═════ Extracted entries

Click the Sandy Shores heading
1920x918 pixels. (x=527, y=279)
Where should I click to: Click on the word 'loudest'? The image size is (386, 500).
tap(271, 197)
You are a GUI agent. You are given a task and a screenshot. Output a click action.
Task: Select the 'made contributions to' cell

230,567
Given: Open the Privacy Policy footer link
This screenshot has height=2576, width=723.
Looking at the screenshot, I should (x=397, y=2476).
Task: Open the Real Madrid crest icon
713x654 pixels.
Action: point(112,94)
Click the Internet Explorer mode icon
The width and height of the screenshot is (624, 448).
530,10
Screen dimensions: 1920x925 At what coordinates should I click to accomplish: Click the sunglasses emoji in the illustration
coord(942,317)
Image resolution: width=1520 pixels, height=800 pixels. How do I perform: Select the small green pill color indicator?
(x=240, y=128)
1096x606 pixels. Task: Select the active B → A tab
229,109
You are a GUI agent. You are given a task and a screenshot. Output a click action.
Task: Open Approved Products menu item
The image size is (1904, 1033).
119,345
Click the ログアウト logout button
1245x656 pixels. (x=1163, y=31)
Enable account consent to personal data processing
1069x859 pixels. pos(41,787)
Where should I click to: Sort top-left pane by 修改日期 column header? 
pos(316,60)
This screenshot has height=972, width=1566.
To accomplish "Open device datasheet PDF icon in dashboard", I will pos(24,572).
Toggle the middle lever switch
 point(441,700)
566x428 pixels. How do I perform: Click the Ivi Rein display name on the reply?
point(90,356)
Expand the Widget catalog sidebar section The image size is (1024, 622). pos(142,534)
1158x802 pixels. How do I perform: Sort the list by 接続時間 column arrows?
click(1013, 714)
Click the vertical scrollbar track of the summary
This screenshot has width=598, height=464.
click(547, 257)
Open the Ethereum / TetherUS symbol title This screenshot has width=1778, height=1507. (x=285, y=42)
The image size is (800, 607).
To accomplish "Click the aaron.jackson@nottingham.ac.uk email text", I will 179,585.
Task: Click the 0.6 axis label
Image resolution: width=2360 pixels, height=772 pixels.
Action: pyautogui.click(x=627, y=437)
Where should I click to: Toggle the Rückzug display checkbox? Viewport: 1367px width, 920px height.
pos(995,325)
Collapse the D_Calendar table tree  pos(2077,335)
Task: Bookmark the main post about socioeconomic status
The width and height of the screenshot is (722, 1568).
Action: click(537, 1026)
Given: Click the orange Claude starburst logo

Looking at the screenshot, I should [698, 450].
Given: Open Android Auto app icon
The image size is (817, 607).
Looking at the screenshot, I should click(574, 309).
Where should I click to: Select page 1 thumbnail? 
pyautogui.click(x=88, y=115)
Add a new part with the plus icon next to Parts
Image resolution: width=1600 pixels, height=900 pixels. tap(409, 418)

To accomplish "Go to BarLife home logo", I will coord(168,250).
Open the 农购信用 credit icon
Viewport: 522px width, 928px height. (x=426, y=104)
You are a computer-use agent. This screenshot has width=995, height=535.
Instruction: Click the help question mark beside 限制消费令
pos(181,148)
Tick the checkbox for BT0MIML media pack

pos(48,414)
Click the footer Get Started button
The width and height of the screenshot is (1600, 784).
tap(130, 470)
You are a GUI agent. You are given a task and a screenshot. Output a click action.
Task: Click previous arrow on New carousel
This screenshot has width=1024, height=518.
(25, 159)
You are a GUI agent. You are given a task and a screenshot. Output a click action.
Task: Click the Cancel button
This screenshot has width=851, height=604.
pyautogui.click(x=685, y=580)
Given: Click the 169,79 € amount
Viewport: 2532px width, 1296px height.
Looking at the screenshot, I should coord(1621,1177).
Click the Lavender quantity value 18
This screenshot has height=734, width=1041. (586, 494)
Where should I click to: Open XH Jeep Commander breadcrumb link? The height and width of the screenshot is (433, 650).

══════════

--- Task to complete ---
Reproduce each line above exactly.

--- Your response ---
Click the Sandy Shores heading
1920x918 pixels. (x=527, y=279)
Where should I click to: Click on the word 'loudest'? The image size is (386, 500).
tap(271, 197)
You are a GUI agent. You are given a task and a screenshot. Output a click action.
Task: Select the 'made contributions to' cell

230,567
Given: Open the Privacy Policy footer link
This screenshot has height=2576, width=723.
Looking at the screenshot, I should (x=397, y=2476).
Task: Open the Real Madrid crest icon
713x654 pixels.
Action: point(112,94)
Click the Internet Explorer mode icon
The width and height of the screenshot is (624, 448).
530,10
Screen dimensions: 1920x925 At what coordinates should I click to accomplish: Click the sunglasses emoji in the illustration
coord(942,317)
Image resolution: width=1520 pixels, height=800 pixels. How do I perform: Select the small green pill color indicator?
(x=240, y=128)
1096x606 pixels. Task: Select the active B → A tab
229,109
You are a GUI agent. You are given a task and a screenshot. Output a click action.
Task: Open Approved Products menu item
The image size is (1904, 1033).
119,345
Click the ログアウト logout button
1245x656 pixels. (x=1163, y=31)
Enable account consent to personal data processing
1069x859 pixels. pos(41,787)
Where should I click to: Sort top-left pane by 修改日期 column header? 
pos(316,60)
This screenshot has height=972, width=1566.
To accomplish "Open device datasheet PDF icon in dashboard", I will pos(24,572).
Toggle the middle lever switch
 point(441,700)
566x428 pixels. How do I perform: Click the Ivi Rein display name on the reply?
point(90,356)
Expand the Widget catalog sidebar section The image size is (1024, 622). pos(142,534)
1158x802 pixels. How do I perform: Sort the list by 接続時間 column arrows?
click(1013, 714)
Click the vertical scrollbar track of the summary
This screenshot has width=598, height=464.
click(547, 257)
Open the Ethereum / TetherUS symbol title This screenshot has width=1778, height=1507. (x=285, y=42)
The image size is (800, 607).
To accomplish "Click the aaron.jackson@nottingham.ac.uk email text", I will 179,585.
Task: Click the 0.6 axis label
Image resolution: width=2360 pixels, height=772 pixels.
Action: pyautogui.click(x=627, y=437)
Where should I click to: Toggle the Rückzug display checkbox? Viewport: 1367px width, 920px height.
pos(995,325)
Collapse the D_Calendar table tree  pos(2077,335)
Task: Bookmark the main post about socioeconomic status
The width and height of the screenshot is (722, 1568).
Action: click(537, 1026)
Given: Click the orange Claude starburst logo

Looking at the screenshot, I should [698, 450].
Given: Open Android Auto app icon
The image size is (817, 607).
Looking at the screenshot, I should click(574, 309).
Where should I click to: Select page 1 thumbnail? 
pyautogui.click(x=88, y=115)
Add a new part with the plus icon next to Parts
Image resolution: width=1600 pixels, height=900 pixels. tap(409, 418)

To accomplish "Go to BarLife home logo", I will coord(168,250).
Open the 农购信用 credit icon
Viewport: 522px width, 928px height. (x=426, y=104)
You are a computer-use agent. This screenshot has width=995, height=535.
Instruction: Click the help question mark beside 限制消费令
pos(181,148)
Tick the checkbox for BT0MIML media pack

pos(48,414)
Click the footer Get Started button
The width and height of the screenshot is (1600, 784).
tap(130, 470)
You are a GUI agent. You are given a task and a screenshot. Output a click action.
Task: Click previous arrow on New carousel
This screenshot has width=1024, height=518.
(25, 159)
You are a GUI agent. You are given a task and a screenshot. Output a click action.
Task: Click the Cancel button
This screenshot has width=851, height=604.
pyautogui.click(x=685, y=580)
Given: Click the 169,79 € amount
Viewport: 2532px width, 1296px height.
Looking at the screenshot, I should coord(1621,1177).
Click the Lavender quantity value 18
This screenshot has height=734, width=1041. (586, 494)
Where should I click to: Open XH Jeep Commander breadcrumb link? The height and width of the screenshot is (433, 650).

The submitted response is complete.